We identified 47 genes that differentiated T2 CRSsNP from all other endotypes of CRSsNP and control by microarray (Fig. 3A). Clustering analysis showed that 46 of these 47 genes (except HSD3B2) were shared between ET from T2 CRSsNP and CRSwNP and NP tissues from CRSwNP patients (Fig. 3B and Supplementary Fig. E3). This indicates that these 46 genes are likely common biomarkers of the T2 endotype in tissue. As we did above with the T1 endotype, we selected two T2 endotype specific genes, IL-13 and CCL26, and confirmed that they were significantly elevated in T2 CRSsNP compared to control and non-T2 CRSsNP by qRT-PCR (Fig. 3C). Importantly, similar to our finding by microarray (Fig. 3B), CLC, IL-13 and CCL26 were also elevated in ethmoid and NP tissues of CRSwNP and there was no significant difference between T2 CRSsNP and CRSwNP (Fig. 3C). Furthermore, mRNAs for CLC, IL-13 and CCL26 significantly and positively correlated with each other in CRSsNP tissue (n=126, Fig. 3D). These results suggest that the identified 46 genes, including CLC, IL-13 and CCL26, could serve as biomarkers of the T2 endotype in tissue.

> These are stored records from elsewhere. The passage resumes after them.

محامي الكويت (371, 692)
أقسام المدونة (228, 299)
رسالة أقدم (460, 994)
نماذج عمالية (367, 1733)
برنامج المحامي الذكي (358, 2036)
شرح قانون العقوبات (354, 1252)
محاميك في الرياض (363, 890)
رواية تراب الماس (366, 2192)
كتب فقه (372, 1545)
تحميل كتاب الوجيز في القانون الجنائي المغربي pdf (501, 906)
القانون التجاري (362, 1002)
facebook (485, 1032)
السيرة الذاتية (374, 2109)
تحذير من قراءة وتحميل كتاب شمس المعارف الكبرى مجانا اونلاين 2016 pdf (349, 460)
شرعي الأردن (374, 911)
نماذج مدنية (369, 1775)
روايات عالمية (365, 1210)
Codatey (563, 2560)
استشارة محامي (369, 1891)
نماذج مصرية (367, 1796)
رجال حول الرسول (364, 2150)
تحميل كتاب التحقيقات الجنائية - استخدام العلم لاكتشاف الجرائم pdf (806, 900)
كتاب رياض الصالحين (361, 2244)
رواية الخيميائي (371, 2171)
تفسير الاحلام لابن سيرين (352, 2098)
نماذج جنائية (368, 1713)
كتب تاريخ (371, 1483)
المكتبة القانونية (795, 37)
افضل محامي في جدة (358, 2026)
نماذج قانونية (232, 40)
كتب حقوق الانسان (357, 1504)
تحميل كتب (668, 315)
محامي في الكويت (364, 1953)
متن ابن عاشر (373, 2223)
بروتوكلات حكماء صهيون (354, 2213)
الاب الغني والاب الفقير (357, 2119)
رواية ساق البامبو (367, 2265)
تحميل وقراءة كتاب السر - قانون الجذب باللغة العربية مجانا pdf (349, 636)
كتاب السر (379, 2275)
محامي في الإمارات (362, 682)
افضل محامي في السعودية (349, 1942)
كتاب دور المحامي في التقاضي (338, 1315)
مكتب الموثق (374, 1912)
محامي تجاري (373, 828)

Figure 3. — A Venn diagram identified that 47 genes were >3-fold significantly elevated in T2 endotype compared to control and all other CRSsNP endotypes (A). The hierarchical clustering was performed using 47 T2 CRSsNP specific genes in the microarray data (B). Expression of mRNAs in control ET (n=42), CRSsNP ET (n=126), CRSwNP ET (n=56) and CRSwNP NP (n=63) was performed by qRT-PCR (C, D). CRSsNP was divided into two groups by the presence (T2, n=60) or absence (Non-T2, n=66) of T2 endotype based on the 90th percentile expression of CLC in control ET (shown by red dotted line in C). The protein concentrations in control NLF (n=42), CRSsNP NLF and CRSsNP ET extracts were determined by ELISA and Luminex (E-G). Protein expression in NLF compared across the groups is shown in E. The Spearman rank correlations were assessed by matched RNA samples (D, n=126), matched NLF and RNA samples (F. n=68) and matched NLF and tissue extract samples (G. n=71) in CRSsNP. Results are shown as mean ± SEM. * p<0.05, ** p<0.01, **** p<0.0001 by one-way ANOVA (C, E). UDL; under the detection limit.

We examined whether these biomarkers can be used in NLF to predict tissue T2 endotype in CRSsNP. Since there was no standard detection system for the eosinophil marker CLC protein at the time of this study, we assayed ECP protein, which is a commonly used marker of eosinophils. We found that detectability of ECP, IL-13 and CCL26 proteins in CRSsNP NLF was 100%, 14.0% and 75.6%, respectively (n=86, not shown), indicating that IL-13 is less useful for endotyping using NLF samples. We next separated presence and absence of T2 endotype in CRSsNP NLF using matched tissue RNA results (n=68) and found that ECP and CCL26 proteins were elevated in T2 CRSsNP compared to control and non-T2 CRSsNP in NLF samples although concentration of ECP between T2 CRSsNP and non-T2 CRSsNP did not reach a significant difference (Fig. 3E). We also found that CLC mRNA in tissue positively and significantly correlated with proteins for ECP (r=0.288, p=0.017) and CCL26 (r=0.327, p=0.007) in CRSsNP NLF (n=68, Fig. 3F). In addition, levels of ECP in NLF positively correlated with ECP in tissue in CRSsNP (n=71, Fig. 3G). ROC analysis also suggested that ECP (AUC, 0.767; p<0.0001; Sensitivity, 64%; Specificity, 84%) and CCL26 (AUC, 0.778; p<0.0001; Sensitivity, 64%; Specificity, 80%) can be used as biomarkers in NLF to predict the T2 endotype in CRS tissue (Supplementary Fig. E2 and Table E9).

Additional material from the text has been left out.